Where in the records does the word "Select" appear? Copy each line that holds it.

[[ DATA FOR THIS EXERCISE open ]]

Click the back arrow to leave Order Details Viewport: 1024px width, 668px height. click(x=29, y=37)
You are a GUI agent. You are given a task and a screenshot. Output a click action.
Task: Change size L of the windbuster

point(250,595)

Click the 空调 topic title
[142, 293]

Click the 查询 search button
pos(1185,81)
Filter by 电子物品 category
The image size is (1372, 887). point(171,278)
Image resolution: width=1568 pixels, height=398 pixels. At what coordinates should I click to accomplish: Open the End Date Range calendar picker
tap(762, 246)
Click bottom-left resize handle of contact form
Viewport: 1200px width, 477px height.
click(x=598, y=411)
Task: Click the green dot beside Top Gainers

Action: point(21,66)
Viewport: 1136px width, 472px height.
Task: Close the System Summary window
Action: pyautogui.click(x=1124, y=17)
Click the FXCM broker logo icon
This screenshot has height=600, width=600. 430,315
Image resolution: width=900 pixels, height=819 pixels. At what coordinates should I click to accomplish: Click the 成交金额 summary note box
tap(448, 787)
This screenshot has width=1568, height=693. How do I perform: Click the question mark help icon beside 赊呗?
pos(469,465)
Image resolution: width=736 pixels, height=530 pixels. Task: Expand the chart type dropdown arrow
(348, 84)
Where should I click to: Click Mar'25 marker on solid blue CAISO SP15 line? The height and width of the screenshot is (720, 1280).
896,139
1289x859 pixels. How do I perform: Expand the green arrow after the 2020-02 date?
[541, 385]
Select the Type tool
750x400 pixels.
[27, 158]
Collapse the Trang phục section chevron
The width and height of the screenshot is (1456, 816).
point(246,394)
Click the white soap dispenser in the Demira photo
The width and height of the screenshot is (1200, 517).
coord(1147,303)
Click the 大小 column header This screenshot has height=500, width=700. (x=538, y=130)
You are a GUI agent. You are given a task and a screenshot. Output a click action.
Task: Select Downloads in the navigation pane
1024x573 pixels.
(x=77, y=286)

[[ DATA FOR THIS EXERCISE closed ]]

PROBLEM SOLUTION -
Select the Type tool
Task: Select Downloads in the navigation pane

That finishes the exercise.